PARIS — After years of promises and more than $1 billion of investment, Paris’s once-filthy river is finally swimmable. And the mayor proved it just days before the July 26 Olympic deadline.
Journalists and spectators from around the world crowded banks and bridges of the Seine River to watch Paris Mayor Anne Hidalgo take a dip in its murky waters on Wednesday. She was accompanied by members of her cabinet, as well as officials from the Olympic organizing committee.
The clean-up project began in the 1990s under former French President Jacques Chirac, then mayor of Paris, who had always promised to swim in the river. However, it stalled for over 30 years.
Speaking to reporters after her swim, still dripping in her bathing suit, Hidalgo said she was thinking of Chirac today, because he was never able to take that swim. “And now we are doing it,” she said, “thanks to the Olympic Games.”
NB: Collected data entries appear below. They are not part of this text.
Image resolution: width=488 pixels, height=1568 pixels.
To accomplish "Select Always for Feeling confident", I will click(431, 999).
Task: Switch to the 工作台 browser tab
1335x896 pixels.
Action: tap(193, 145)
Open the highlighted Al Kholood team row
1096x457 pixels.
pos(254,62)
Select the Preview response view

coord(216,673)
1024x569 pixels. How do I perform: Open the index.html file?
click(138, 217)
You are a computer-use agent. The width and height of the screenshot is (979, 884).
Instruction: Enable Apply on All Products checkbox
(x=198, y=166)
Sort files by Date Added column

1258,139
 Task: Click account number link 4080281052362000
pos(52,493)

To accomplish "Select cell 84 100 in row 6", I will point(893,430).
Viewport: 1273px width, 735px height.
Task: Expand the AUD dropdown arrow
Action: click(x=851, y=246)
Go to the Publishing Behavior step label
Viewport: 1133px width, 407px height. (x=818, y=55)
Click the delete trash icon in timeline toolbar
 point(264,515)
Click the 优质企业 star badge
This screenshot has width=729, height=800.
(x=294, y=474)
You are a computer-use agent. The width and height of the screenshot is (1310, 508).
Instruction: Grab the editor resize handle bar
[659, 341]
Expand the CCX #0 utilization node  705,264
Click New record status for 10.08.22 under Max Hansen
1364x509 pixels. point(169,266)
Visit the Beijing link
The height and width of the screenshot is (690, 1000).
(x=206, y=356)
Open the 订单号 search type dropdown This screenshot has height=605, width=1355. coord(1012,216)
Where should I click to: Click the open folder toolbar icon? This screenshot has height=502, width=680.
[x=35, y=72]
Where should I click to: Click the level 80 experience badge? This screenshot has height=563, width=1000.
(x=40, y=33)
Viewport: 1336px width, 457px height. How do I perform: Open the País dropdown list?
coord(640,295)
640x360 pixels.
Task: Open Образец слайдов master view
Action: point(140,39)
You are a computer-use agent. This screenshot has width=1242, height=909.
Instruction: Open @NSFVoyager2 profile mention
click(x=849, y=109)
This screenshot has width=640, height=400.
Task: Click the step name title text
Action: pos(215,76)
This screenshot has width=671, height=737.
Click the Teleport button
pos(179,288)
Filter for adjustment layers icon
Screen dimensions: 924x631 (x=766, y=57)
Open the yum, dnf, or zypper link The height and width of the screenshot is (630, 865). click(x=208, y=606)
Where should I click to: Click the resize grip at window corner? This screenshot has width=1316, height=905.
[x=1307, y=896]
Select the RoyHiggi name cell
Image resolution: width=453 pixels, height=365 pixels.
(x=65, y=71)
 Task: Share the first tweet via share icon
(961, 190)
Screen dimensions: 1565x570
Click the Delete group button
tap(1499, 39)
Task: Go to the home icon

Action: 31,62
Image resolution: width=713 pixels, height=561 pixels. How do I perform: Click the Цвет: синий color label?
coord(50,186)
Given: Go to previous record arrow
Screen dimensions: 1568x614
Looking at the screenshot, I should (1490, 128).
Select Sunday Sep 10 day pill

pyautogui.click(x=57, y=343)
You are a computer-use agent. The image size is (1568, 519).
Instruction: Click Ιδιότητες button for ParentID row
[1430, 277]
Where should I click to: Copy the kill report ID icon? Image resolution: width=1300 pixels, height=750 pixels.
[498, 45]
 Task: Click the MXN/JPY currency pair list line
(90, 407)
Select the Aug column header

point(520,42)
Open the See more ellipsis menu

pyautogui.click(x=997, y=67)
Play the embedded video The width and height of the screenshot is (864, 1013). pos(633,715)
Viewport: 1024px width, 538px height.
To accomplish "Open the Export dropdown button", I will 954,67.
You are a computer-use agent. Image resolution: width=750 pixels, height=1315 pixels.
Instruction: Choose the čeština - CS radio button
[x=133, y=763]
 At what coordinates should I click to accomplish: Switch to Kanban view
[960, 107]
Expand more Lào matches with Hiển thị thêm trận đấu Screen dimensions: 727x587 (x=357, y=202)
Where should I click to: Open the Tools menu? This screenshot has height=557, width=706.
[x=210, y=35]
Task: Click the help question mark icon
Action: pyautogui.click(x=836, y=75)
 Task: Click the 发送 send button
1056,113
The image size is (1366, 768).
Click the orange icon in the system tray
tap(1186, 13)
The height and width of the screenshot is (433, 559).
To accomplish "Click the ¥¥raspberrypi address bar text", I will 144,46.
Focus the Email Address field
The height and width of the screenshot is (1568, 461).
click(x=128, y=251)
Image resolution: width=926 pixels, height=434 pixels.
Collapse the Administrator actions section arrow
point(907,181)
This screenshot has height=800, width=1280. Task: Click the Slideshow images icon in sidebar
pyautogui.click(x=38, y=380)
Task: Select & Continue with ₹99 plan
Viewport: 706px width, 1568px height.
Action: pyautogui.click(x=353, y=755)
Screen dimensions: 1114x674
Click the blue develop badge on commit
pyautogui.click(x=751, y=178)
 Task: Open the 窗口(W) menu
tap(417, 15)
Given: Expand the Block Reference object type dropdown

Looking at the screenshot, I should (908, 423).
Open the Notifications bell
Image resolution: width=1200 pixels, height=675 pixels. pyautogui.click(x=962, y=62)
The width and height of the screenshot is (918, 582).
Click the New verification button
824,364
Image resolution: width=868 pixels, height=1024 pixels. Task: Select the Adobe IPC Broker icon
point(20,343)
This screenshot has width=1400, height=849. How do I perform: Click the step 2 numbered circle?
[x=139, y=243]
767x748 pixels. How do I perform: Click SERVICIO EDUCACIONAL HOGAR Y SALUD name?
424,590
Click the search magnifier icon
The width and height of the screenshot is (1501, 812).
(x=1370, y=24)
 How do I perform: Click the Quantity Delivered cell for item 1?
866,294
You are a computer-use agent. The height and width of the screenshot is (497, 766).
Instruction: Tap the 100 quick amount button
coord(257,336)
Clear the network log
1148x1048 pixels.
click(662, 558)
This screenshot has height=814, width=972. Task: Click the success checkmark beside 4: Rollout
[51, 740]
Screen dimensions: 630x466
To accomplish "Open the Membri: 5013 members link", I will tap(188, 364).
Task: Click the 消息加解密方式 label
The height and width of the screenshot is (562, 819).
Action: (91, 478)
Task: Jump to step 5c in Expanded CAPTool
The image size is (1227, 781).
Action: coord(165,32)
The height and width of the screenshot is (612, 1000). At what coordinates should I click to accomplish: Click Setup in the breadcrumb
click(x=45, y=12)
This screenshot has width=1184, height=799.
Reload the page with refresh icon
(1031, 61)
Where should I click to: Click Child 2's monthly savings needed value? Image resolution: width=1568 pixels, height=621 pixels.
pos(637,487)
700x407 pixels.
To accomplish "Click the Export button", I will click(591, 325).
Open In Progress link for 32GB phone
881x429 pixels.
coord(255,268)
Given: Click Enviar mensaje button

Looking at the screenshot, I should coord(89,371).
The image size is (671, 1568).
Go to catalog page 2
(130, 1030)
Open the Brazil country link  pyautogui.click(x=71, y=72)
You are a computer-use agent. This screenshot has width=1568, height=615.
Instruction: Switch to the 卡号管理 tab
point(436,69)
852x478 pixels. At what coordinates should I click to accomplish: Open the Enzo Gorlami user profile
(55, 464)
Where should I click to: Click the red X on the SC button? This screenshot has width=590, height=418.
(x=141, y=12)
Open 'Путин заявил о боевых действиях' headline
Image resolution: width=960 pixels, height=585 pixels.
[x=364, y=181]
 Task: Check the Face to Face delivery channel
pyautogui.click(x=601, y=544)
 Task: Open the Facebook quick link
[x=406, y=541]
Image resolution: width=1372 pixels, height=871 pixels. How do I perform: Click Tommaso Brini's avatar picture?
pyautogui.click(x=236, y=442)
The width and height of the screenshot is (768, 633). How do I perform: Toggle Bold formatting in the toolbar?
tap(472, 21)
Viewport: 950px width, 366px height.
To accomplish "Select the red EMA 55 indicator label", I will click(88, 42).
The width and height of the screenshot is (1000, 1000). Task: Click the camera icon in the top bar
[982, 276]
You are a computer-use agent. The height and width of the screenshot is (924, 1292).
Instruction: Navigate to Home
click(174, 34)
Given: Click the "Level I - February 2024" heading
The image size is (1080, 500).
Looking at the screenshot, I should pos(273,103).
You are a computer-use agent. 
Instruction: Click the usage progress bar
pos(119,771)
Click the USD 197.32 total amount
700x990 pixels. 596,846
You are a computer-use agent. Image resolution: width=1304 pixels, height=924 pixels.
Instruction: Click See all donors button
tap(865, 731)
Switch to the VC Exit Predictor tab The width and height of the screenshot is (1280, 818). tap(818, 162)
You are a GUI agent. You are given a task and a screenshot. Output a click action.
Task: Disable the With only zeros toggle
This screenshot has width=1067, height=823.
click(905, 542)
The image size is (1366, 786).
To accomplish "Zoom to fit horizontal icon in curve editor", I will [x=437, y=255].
Hidalgo said the Games were an accelerator, “a kind of magnet that attracted all our energies towards a single date, July 26, and we did it.”
Cleaning the Seine goes beyond the Olympics. Tony Estanguet, president of the 2024 Olympic organizing committee, said, “It’s so meaningful to use the Games to transform the city of Paris, to leave a very important legacy for the people to have an opportunity to swim.”
When Olympics organizers announced they would hold the triathlon and long-distance swimming events in the Seine, cleaning efforts catapulted to the top of the government’s priority list.
Over the course of nine years, the French government invested over $1.5 billion into various projects. The most recent: constructing several 13-million-gallon holding tanks to take overspill from the city’s antiquated sewer system during heavy rains and prevent the sewage from flooding into the Seine.
Mayor Hidalgo’s swim was originally scheduled for June, but heavy rains all spring and summer sent the river’s E. coli rates soaring, pushing the date back and threatening the cancellation of athletic events.
But on this perfectly sunny Wednesday, the Seine became a giant pool party. The mayor’s entire staff and former Olympic athletes joined her to splash and swim laps in the river.
“It’s a great symbol the day before the first athletes will arrive in Paris,” said Estanguet, who swam alongside Hidalgo. “The Seine quality is now perfect.”
Hidalgo said the water was gentle, cool but not too cold. “It had no taste,” she said. “And was very clear, considering all the rain we’ve had. I didn’t want to get out!”
Others remain unconvinced. Water quality testing might certify the Seine’s safety, but the river’s soiled reputation persists. Parisian Arnaud Gérard, watching from the riverbank, said it was important for the mayor to show both Olympic athletes and Parisians that the river is safe to swim in. But when asked if he would swim himself, he responded immediately, “No, no, no, not at all … it’s still too dirty.”
Before the mayor’s plunge, Parisians took to social media to mercilessly mock the prospect of her swimming in the Seine. They likened Hidalgo to the animated character Shrek in his swamp and joked that she would emerge from the river covered in radioactive goo.
The sarcastic pessimism of some Parisians didn’t dampen the excitement of others from taking a dip in the Seine. Sarah Prot, watching the mayor’s swim with her daughter, said that swimming in the river has always been a dream of hers. Now that the water is clean enough, she affirmed that she would “absolutely” go for it, before adding: “Well, I’ll take a good shower after.”